The United Nations Children’s Fund (UNICEF) has issued a stark warning in its latest report, highlighting that severe food insecurity threatens 3.7 million children under the age of five in Afghanistan, with conditions worsening significantly across 26 provinces compared to last year.
The ongoing economic crisis coupled with persistent droughts in Afghanistan has once again marked children as the biggest victims. In its latest strategic report titled “Too Little, Too Late: The Child Nutrition Crisis in Afghanistan,” UNICEF explicitly warned that extreme food insecurity and malnutrition have placed 3.7 million children under five at risk of acute and potentially fatal malnutrition. The agency points to diminishing dietary diversity, the regular omission of staple foods, and hidden hunger as alarming indicators of the looming crisis. Recognizing the urgency, reports such as Winter Crisis: 17 Million Afghans Face Severe Food Insecurity, Urgent Aid Required have underscored the dire circumstances faced by families in Afghanistan.
Statistical findings from UNICEF reveal a concerning rise in wasting and weight loss due to hunger in 26 out of Afghanistan’s 34 provinces, just ahead of the peak season for acute malnutrition, which typically begins in early July and continues for several months.
The most shocking aspect of this assessment is that children under two years of age are the most vulnerable group. This demographic accounts for 83% of all cases of Severe Acute Malnutrition (SAM) and 77% of Moderate Acute Malnutrition (MAM). Health experts emphasize that these figures reflect a deepening crisis that is unfolding even before the hotter months arrive, further highlighted by the World Bank’s urgent warning on food security challenges in the region.

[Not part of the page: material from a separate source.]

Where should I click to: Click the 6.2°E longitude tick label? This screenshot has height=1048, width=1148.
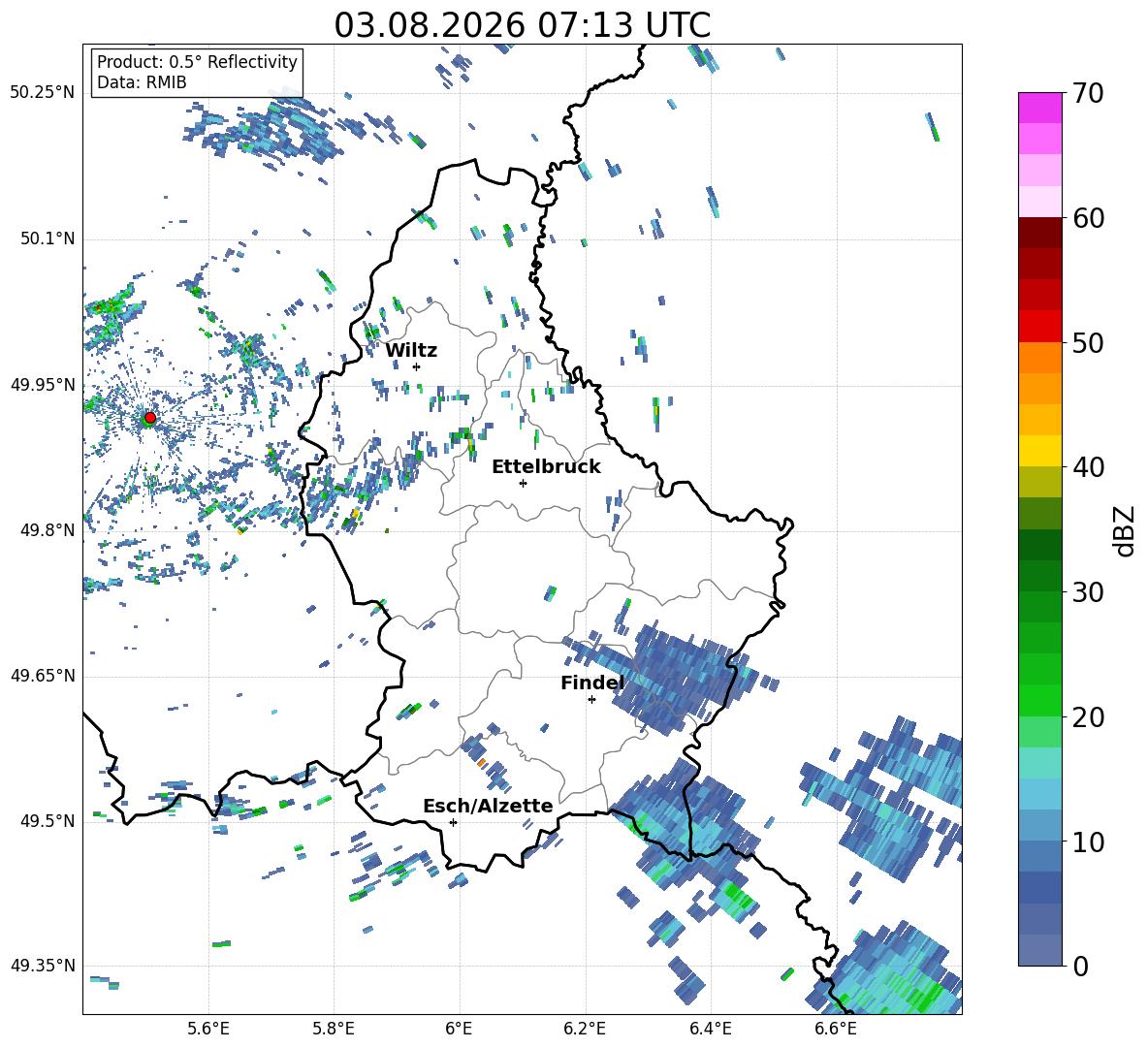coord(585,1029)
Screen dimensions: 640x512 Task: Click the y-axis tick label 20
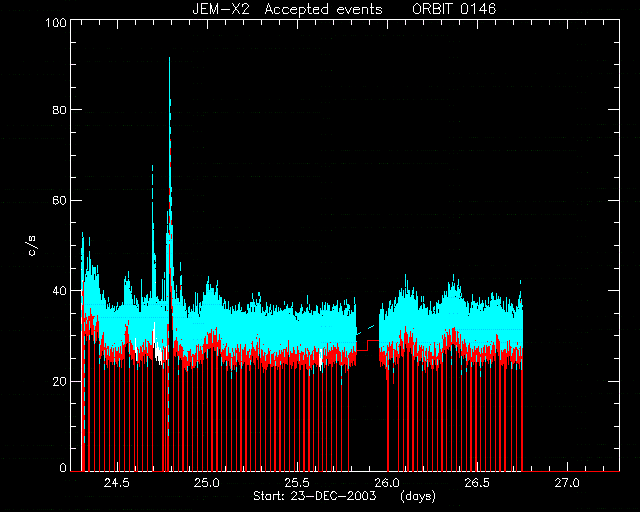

Dr. Tajuddin Oweiwali, the current UNICEF representative in Afghanistan, expressed serious concern over the situation, noting that treating affected children could save lives, but the international community must invest in preventive measures before children reach critical and dangerous stages of illness.
In this regard, UNICEF has called for immediate and large-scale humanitarian interventions that include:
– Expanding the first foods program: Focusing on improving the quality and diversity of the diets of young children.
– Prioritizing the vulnerable age group: Concentrating on the nutrition and health of children aged 6 to 23 months and pregnant or breastfeeding mothers.
– Integrating essential services: Coordinating between health, vaccination, clean water supply, and public health sectors with the nutritional needs of vulnerable communities.
The agency concluded by warning that alongside poverty, issues such as the spread of infectious diseases, weak vaccination coverage, and severe shortages of safe drinking water have compounded the speed at which children are falling into malnutrition. This situation correlates with findings in the UN report on alarming poverty levels contributing to ongoing humanitarian crises in Afghanistan.